Your goal:
Give back exactly the lines spanning from the one containing "为什么人类有不同的肤色？ (549, 2324)" to the final line of the records below, and no others.

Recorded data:

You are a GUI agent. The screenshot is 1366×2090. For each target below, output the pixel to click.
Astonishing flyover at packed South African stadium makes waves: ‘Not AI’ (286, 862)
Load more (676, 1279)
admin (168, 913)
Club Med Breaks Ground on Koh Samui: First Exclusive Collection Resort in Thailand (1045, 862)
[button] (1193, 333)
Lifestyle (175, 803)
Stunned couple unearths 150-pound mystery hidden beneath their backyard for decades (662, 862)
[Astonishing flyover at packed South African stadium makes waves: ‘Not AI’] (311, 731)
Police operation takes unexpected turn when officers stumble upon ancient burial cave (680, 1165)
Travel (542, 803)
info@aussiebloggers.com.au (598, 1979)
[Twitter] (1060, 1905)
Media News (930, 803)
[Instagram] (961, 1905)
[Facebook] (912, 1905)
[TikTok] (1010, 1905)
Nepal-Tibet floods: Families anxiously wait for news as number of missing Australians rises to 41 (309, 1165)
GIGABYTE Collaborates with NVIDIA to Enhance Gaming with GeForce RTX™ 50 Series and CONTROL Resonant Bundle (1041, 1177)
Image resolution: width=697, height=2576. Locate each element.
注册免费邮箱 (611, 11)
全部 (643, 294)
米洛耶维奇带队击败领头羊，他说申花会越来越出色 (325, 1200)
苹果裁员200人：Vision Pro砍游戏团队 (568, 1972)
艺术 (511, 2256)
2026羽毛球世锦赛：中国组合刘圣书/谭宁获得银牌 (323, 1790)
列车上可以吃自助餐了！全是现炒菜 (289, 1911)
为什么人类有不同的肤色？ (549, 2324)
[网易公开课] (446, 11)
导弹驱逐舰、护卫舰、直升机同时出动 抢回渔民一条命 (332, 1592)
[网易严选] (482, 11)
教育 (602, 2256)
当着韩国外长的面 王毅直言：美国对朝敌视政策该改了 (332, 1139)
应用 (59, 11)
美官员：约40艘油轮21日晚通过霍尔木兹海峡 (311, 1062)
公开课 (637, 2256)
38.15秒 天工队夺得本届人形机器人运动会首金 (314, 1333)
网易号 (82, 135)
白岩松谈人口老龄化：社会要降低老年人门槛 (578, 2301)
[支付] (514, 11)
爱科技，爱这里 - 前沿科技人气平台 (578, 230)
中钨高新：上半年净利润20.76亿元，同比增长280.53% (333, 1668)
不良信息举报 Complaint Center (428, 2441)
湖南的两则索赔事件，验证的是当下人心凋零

Response below:
为什么人类有不同的肤色？ (549, 2324)
[网易公开课] (446, 11)
导弹驱逐舰、护卫舰、直升机同时出动 抢回渔民一条命 (332, 1592)
[网易严选] (482, 11)
教育 (602, 2256)
当着韩国外长的面 王毅直言：美国对朝敌视政策该改了 (332, 1139)
应用 (59, 11)
美官员：约40艘油轮21日晚通过霍尔木兹海峡 (311, 1062)
公开课 (637, 2256)
38.15秒 天工队夺得本届人形机器人运动会首金 (314, 1333)
网易号 (82, 135)
白岩松谈人口老龄化：社会要降低老年人门槛 (578, 2301)
[支付] (514, 11)
爱科技，爱这里 - 前沿科技人气平台 (578, 230)
中钨高新：上半年净利润20.76亿元，同比增长280.53% (333, 1668)
不良信息举报 Complaint Center (428, 2441)
湖南的两则索赔事件，验证的是当下人心凋零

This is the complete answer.